The presence of upsets means that the data does not fully respect the hierarchy. One might hope that there is some other ordering of the teams that is fully coherent, lacking any such upsets, but the intransitivity of the results prevents this. In the football example Minnesota beat Nebraska, Nebraska beat Iowa, and Iowa beat Minnesota in a rock-paper-scissors arrangement. One of these three matches would therefore be recorded as an "upset" under any ordering of the teams. In fact any ordering of this season will have at least 7 upsets as in the ordering plotted in the figure. This tension between the hierarchy and the realized results is analogous to how not all edges lie within the groups of Figure 3. The degree to which the outcomes conform to a hierarchy gives insight to its strictness.
Many of the models used to describe hierarchies were initially developed and are often used in the world of sports, yet similar concepts can be applied to understand status and quality in other contexts. Figure 4b shows a hierarchy of 8 different flavored sodas. In this network wins indicate if most assessors surveyed by Duineveld prefer one soda over another in a paired comparison study (Duineveld, Arents, and King 2000). Again no total ordering of the sodas is possible as the revealed preferences are not strictly transitive, although there are certain sodas that generally fare better in these comparisons. Such surveys and inferences are often used to make sense of A/B testing of various types of products and establish the aggregate consensus of quality and preferences. These methods are similarly used in reinforcement learning to assess and tune large language model outputs based upon human preferences (Christiano et al. 2017).
Turning to animals, the social hierarchy of a flock of 11 Brown Leghorn chickens is plotted in Figure 4c (Masure and Allee 1934). Here the arrows represent when one chicken pecks another but is not pecked in return, taken as a sign of dominance. The chickens organize into a pecking order where the higher chicken tends to peck the lower chicken on the ladder. This animal behavior research is in fact the source of the phrase "pecking order" colloquially used to refer to all sorts of hierarchies. In this flock of 11, the chicken at the bottom of the pecking order is pecked by all above it while there is more competition and ambiguity at the top.
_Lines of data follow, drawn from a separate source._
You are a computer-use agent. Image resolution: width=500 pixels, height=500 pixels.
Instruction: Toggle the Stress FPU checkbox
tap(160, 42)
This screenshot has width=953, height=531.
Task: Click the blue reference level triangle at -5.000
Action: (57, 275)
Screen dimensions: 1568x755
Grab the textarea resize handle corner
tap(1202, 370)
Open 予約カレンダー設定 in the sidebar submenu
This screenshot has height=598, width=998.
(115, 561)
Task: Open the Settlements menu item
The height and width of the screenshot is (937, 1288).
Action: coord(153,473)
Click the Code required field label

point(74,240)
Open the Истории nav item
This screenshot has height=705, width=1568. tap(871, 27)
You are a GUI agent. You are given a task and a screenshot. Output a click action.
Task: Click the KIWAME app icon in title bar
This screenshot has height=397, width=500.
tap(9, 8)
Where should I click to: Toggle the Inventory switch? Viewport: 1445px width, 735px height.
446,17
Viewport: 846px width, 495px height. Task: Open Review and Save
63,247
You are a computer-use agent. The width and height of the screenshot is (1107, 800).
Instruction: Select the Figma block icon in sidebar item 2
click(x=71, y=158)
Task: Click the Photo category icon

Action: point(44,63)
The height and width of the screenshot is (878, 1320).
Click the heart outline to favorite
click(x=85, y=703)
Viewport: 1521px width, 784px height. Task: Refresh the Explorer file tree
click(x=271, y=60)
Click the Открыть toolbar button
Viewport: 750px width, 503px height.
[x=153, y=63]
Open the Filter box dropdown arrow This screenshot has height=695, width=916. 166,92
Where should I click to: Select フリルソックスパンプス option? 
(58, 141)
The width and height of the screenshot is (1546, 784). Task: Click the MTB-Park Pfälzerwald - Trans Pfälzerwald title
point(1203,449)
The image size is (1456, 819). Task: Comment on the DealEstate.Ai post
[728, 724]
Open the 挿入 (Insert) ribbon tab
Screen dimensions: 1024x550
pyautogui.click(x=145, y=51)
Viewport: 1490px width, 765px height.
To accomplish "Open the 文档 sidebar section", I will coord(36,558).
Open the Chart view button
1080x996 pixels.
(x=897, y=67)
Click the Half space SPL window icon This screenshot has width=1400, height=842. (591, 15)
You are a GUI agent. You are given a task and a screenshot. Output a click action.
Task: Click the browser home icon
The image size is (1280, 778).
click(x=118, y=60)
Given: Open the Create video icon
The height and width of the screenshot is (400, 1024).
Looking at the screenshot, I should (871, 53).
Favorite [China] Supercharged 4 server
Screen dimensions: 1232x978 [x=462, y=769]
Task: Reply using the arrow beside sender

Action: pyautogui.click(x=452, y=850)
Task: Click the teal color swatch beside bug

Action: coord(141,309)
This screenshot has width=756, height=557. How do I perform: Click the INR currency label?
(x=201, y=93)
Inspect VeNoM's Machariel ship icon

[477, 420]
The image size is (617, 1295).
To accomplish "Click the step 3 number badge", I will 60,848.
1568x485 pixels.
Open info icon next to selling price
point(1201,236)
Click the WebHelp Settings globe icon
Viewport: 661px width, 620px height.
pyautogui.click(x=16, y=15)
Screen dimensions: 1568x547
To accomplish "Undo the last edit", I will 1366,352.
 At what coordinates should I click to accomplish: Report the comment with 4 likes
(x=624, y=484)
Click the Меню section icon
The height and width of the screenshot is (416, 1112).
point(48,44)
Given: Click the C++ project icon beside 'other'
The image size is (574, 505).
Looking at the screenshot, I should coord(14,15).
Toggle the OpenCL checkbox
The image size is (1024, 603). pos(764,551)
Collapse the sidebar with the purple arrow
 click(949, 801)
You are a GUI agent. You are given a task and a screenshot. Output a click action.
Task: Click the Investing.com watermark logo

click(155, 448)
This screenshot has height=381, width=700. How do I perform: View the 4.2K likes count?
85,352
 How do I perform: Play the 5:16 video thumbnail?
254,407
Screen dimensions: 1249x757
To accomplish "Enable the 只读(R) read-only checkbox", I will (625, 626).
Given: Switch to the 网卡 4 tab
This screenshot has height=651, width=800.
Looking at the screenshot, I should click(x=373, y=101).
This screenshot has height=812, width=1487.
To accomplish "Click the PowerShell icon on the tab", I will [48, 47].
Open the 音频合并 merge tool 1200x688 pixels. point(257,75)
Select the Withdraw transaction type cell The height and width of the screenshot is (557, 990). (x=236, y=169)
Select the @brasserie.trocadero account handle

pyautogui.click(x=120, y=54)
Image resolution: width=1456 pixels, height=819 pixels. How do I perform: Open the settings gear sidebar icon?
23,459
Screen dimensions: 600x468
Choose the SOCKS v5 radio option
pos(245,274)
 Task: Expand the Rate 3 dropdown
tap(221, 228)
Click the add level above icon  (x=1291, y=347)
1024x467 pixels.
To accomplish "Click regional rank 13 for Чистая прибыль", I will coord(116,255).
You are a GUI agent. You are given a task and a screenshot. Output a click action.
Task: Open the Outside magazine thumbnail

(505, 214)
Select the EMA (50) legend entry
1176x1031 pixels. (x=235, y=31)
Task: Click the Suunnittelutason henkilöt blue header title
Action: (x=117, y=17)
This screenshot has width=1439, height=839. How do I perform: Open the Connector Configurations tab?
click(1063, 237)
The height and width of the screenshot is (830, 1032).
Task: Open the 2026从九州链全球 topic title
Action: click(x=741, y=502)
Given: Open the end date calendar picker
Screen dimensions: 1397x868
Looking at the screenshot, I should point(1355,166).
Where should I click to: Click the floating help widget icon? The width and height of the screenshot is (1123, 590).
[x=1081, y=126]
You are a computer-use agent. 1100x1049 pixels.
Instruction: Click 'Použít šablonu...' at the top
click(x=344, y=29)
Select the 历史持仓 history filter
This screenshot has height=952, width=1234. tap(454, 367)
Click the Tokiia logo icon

Figure 4d shows a similar social hierarchy, now of surveyed friendship nominations among 20 students of a small U.S. high school (Udry, Bearman, and Harris 1997). Although we may think of friendship as a two-way street, this reciprocity is not always borne out in survey data. Often student A names student B as their friend but student B does not name student A back. We can interpret this as a "win" for student B in the social hierarchy, and that they are likely of higher social status than student A. In the school of this figure a clear hierarchy emerges where higher status students consistently dominate the lower ranked students in this manner.
Each of the directed network representations in Figure 3 foregoes further context unique to each setting. The football match network, for example, neglects idiosyncratic details like player injuries or home-field advantages that can influence the outcome of any given match. Such events, however, do not have a clear analog within, say, the pecking order of chickens. By reducing the systems down to a directed pattern of "wins" and "losses," we can directly compare them to each other. In (Jerdee and Newman 2024) we discuss how this framework enables us to observe how the nature and strength of these hierarchies differ across settings.